Exercise —
All of the records must be repeated exactly.

Data for this task —
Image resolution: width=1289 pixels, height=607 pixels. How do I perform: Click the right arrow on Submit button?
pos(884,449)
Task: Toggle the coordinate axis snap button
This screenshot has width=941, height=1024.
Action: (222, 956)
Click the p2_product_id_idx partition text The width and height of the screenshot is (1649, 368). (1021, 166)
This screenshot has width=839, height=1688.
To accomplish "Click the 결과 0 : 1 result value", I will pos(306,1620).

Result below —
Image resolution: width=1289 pixels, height=607 pixels. How do I perform: Click the right arrow on Submit button?
pos(884,449)
Task: Toggle the coordinate axis snap button
This screenshot has width=941, height=1024.
Action: (222, 956)
Click the p2_product_id_idx partition text The width and height of the screenshot is (1649, 368). (1021, 166)
This screenshot has width=839, height=1688.
To accomplish "Click the 결과 0 : 1 result value", I will pos(306,1620).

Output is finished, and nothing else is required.